Eaton Vance, the Boston-based firm known largely for its lineup of closed-end funds, acquired Managed ETFs LLC, a firm co-founded by longtime exchange-traded fund industry figure Gary Gastineau that owns a number of patents that could help Eaton Vance break into ETFs. Terms weren't disclosed.
The patents could provide the foundation for Eaton Vance for more efficient trading of both index-based and "nontransparent" actively managed ETFs, Eaton Vance said today in a press release. The fund company, like many others, began laying the groundwork to offer actively managed ETFs. We wrote about its plans in a story in March titled "Eaton Vance Files To Enter ETF Market."
"Facilitating more robust ETF trading and expanding the scope of the ETF market to encompass nontransparent, active strategies is a vision we share with the principals of Managed ETFs," Eaton Vance Chief Executive Officer Thomas Faust said in the press release.
The issue of being able to offer nontransparent active ETFs is a central concern of some of the actively managed mutual fund firms that have begun the regulatory process to be able to offer ETFs. They appear to want to get into the growing ETF market, while preserving one of the cornerstones of active management, namely not having to disclose portfolio holdings daily as ETFs must.
iShares, the world's biggest ETF company, parted ways with such companies last week, saying in an updated regulatory filing that any actively managed ETFs it rolls out would be transparent.
Gastineau, who founded Managed ETFs with Todd Broms, remains the principal at a separate firm, ETF Consultants LLC, that's based in New Jersey. It provides ETF consulting services to issuers, exchanges and other markets, market makers, research organizations and investors.
A Place For Nontransparent Active ETFs
Gastineau told IndexUniverse.com he takes the rapid expansion of the ETF industry seriously, and that, moreover, many mutual fund companies that specialize in active management also recognize that big changes are happening and that they will have to adapt to them. The first ETF was launched in 1993, and now almost $1 trillion is in more than 1,000 ETFs.

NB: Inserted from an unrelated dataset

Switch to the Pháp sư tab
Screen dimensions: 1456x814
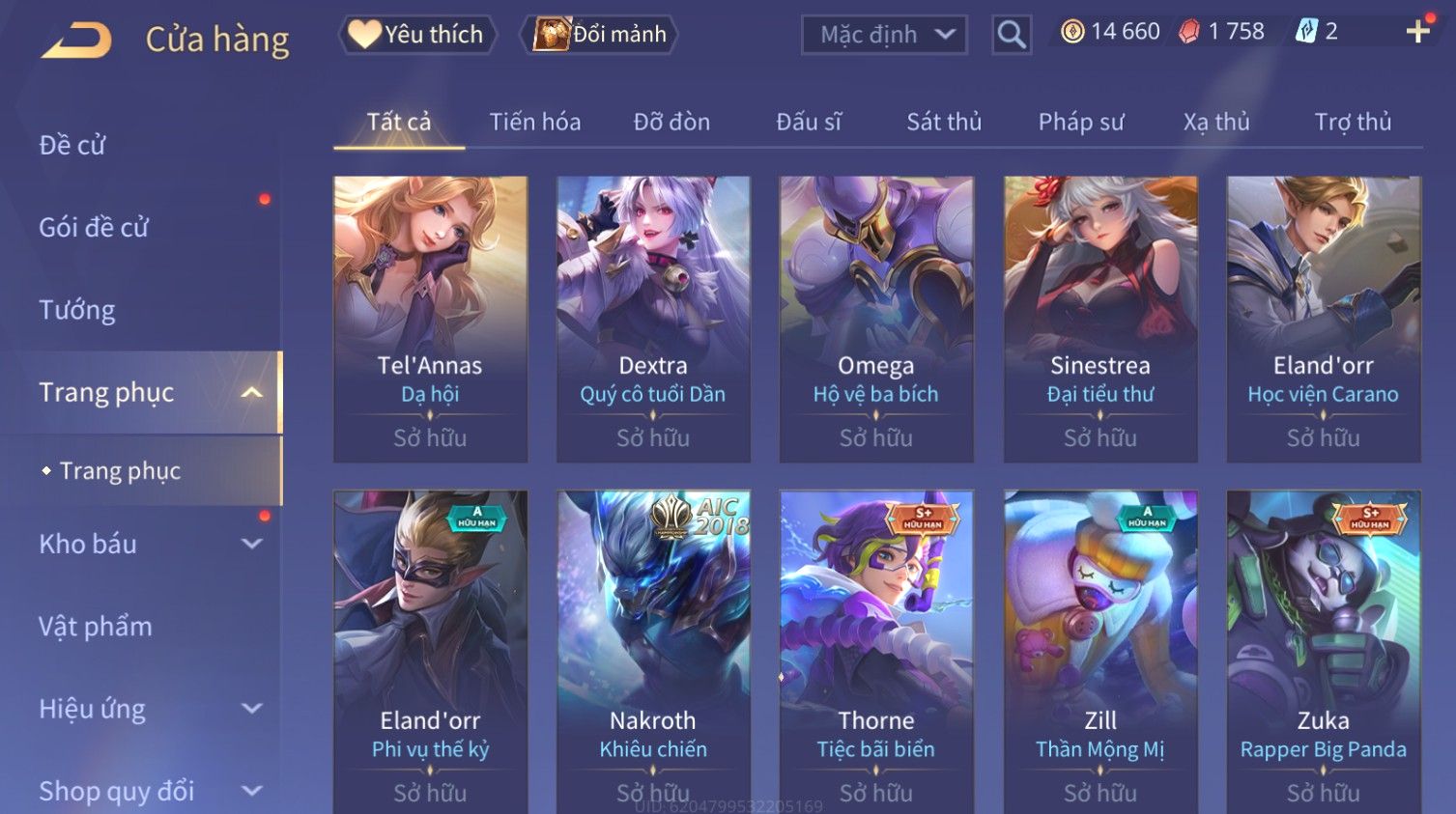[x=1081, y=122]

"What you see here is that there is going to be a very dramatic change, and you can either lead the charge or be buried under it," Gastineau said in a late-summer telephone interview. "If someone is going to cannibalize your business, it may as well be you."
"Most people I talk to are clearly looking forward to this. It's clearly the next big thing. They recognize the superiority of the ETF vehicle, and they need to find a way, I guess you would say, to get with it," he added.
Gastineau was also emphatic that many firms aren't pleased with the limited function that active ETFs have, and are looking for ways to address those perceived shortcomings.
"Active management is a very superior way to go," he noted, adding that the key to doing nontransparent ETFs is using so-called NAV-based trading. NAV-based trading allows managers of nontransparent funds to trade securities throughout the day at prices determined at or relative to net asset values calculated on that day.
"If market markers don't have to make markets at intraday prices, they can plan their market making based on their inventory," Gastineau said.
"They can create or redeem-you have to give them information on what the costs to create or redeem are-and that you can do. But you don't have to give them any information on the composition of the portfolio other than what would be delivered today in a typical mutual fund," he explained.
He said mutual funds have to report their holdings quarterly, with a 60-day lag, adding that most now report more frequently than that.
Eaton Vance ETF Filing
In its SEC filing back in March, Eaton Vance outlined plans for five actively managed ETFs focused on investment-grade U.S. debt. The funds are:
- Eaton Vance Enhanced Short Maturity ETF
- Eaton Vance Government Limited Maturity ETF
- Eaton Vance Intermediate Municipal Bond ETF
- Eaton Vance Prime Limited Maturity ETF
- Eaton Vance Short Term Municipal Bond ETF
The company didn't name ticker symbols or expense ratios in the filing.
Eaton Vance is one of many reputable mutual fund firms that have filed for "exemptive relief" to offer actively managed ETFs, most recently New York-based Neuberger Berman, as we covered in a story on Nov. 19. Some of the other firms include Legg Mason, Dreyfus, Allied Bernstein and T. Rowe Price. Wall Street investment banks have also lined up, including J.P. Morgan and Goldman Sachs.
Total assets in U.S. ETFs stood at almost $960 billion as of Nov. 19, though only a tiny fraction of the money has been invested in active ETFs. One of the most successful active ETFs to date is the Pimco Enhanced Short Maturity ETF (NYSEArca:MINT), a money market fund proxy that had gathered $455.8 million as of last Friday, according to data compiled by IndexUniverse.com.